* [Extract provided]

------------------------------

This past last half of February I took a trip with my family and members of our church on a tour of the “land of the Bible” (Egypt, Israel, and Jordan). This was a 15 day trip that took us to and through five countries in four continents. It was a whirlwind trip… super busy, amazing in a lot of ways, and offered a lot of opportunities for quiet reflection. This post is the first of two, I think.. there simply isn’t space to record both the places we went and the thoughts I had about them, so this one will focus on the trip itself and all the places we went. The next post, hopefully in the next week or two, will share some of those thoughts and reflections.
We left Edmonton on February 14 heading to Toronto, then Munich, then to Cairo. We landed in Cairo on Feb 15 and went straight from the airport to the Nile river where we boarded a boat to have dinner on the Nile itself. Given it was pretty late by the time we got on there, we didn’t see much of Cairo other than that the Nile is a hopping place at night… plenty of river boats with food and music. Sadly I did not see any crocodiles, just some stray cats and dogs along the shore. And a donkey. After our trip along the river for an hour or so, we got back on the bus and headed to our hotel.
Interestingly, my eye must be very tuned to Shadowman. I saw him briefly on a building while in the bus… what are the odds of seeing him in Cairo? It must have been a partner company as he was alongside a Dell and HP logo if I remember correctly. Anyways, it went by too fast to snap a pic, but it was neat to see nonetheless.
The next day we woke up to a view of the pyramids from the hotel room which was pretty amazing. We then went to the pyramids and the sphinx. At first it was pretty hard to see.. the pollution in Cairo is insane. It is apparently one of the most polluted cities on the planet. My wife even developed what we called the “cairo cough”.. it lingered until a day or two after we left. Anyways, the pyramid was amazing. To think that people, thousands of years ago, built these magnificent things makes me think again of the power of unity — people banded together, with one vision, can accomplish fantastic things!

------------------------------

* [Data section]
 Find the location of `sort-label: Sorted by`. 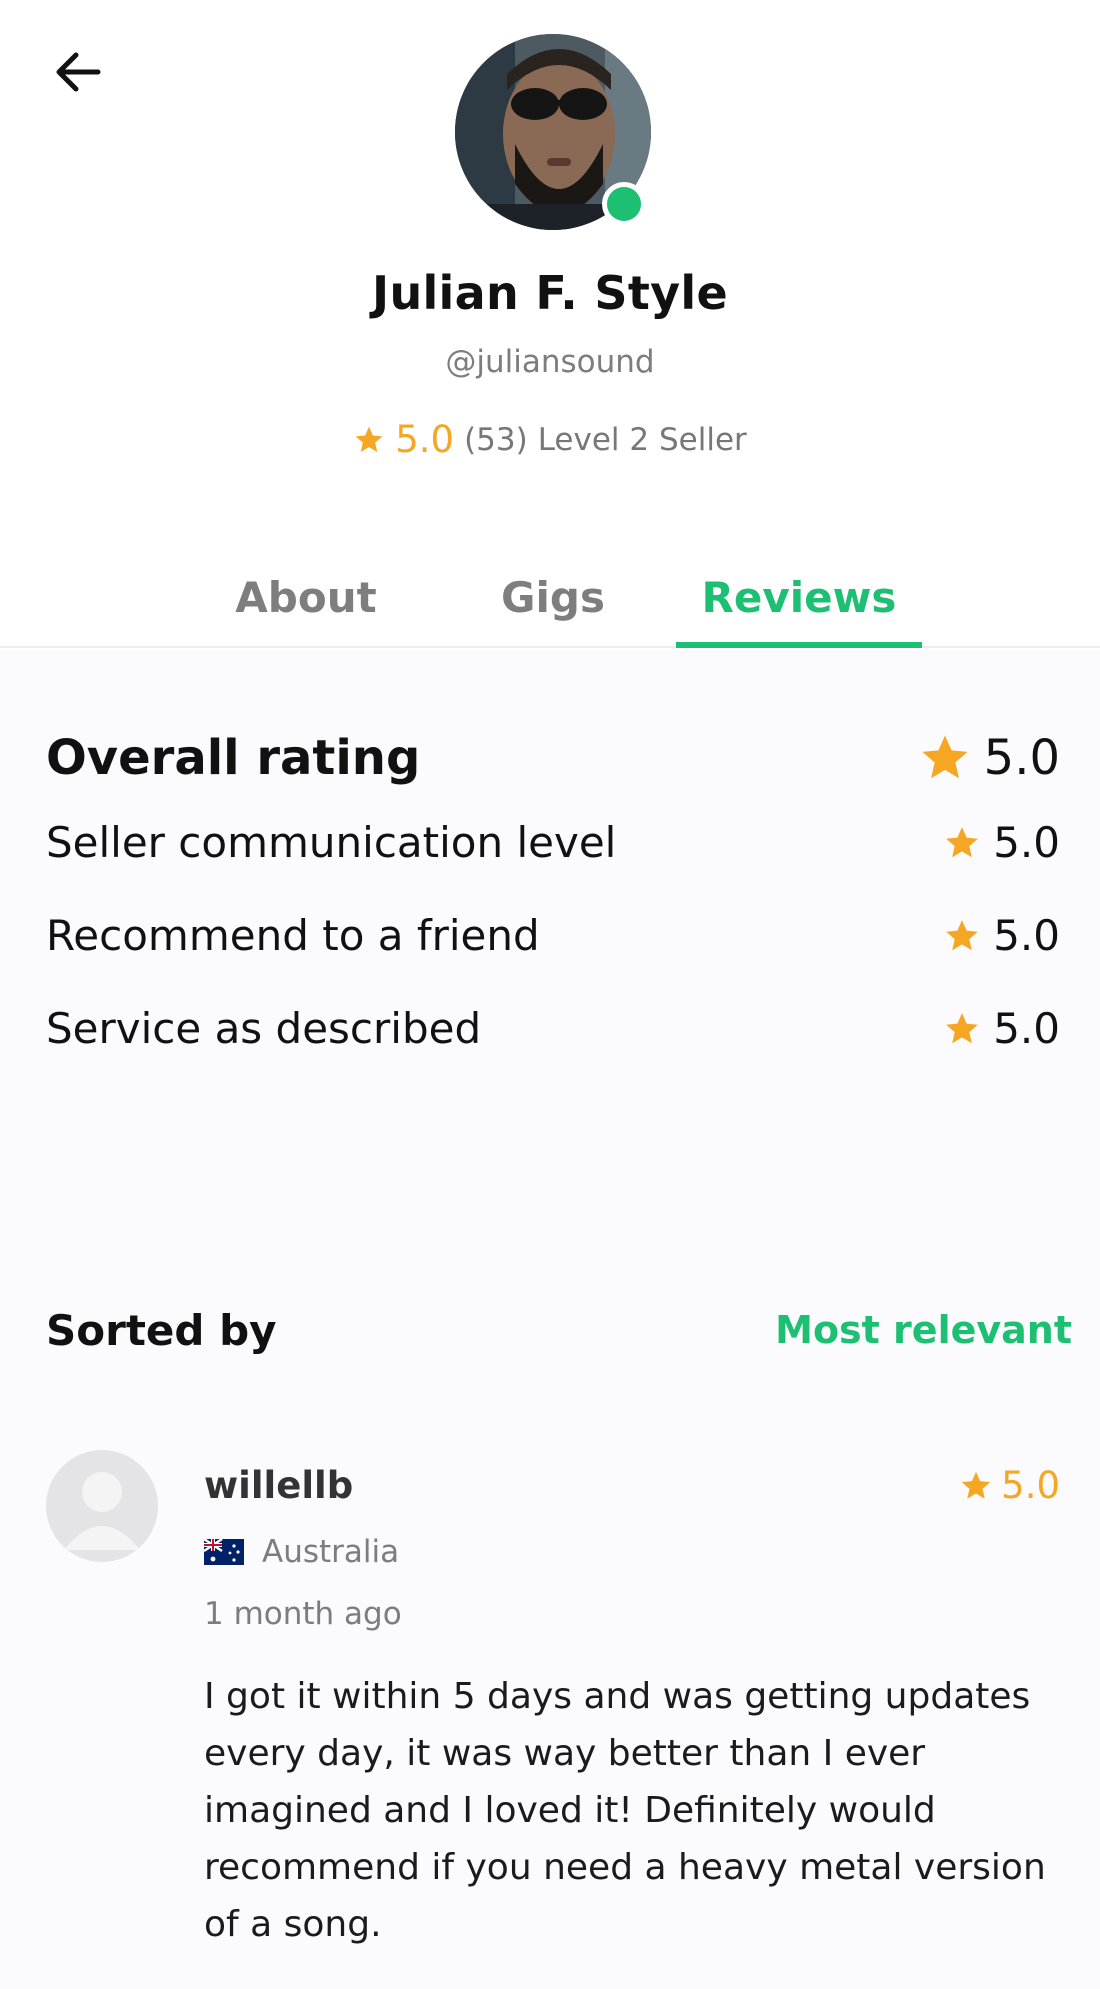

------------------------------

* [Exercise directions] Copy out the part of the trip post above, starting with "This past last" and going on through "thoughts and reflections.".

* [Result below]
This past last half of February I took a trip with my family and members of our church on a tour of the “land of the Bible” (Egypt, Israel, and Jordan). This was a 15 day trip that took us to and through five countries in four continents. It was a whirlwind trip… super busy, amazing in a lot of ways, and offered a lot of opportunities for quiet reflection. This post is the first of two, I think.. there simply isn’t space to record both the places we went and the thoughts I had about them, so this one will focus on the trip itself and all the places we went. The next post, hopefully in the next week or two, will share some of those thoughts and reflections.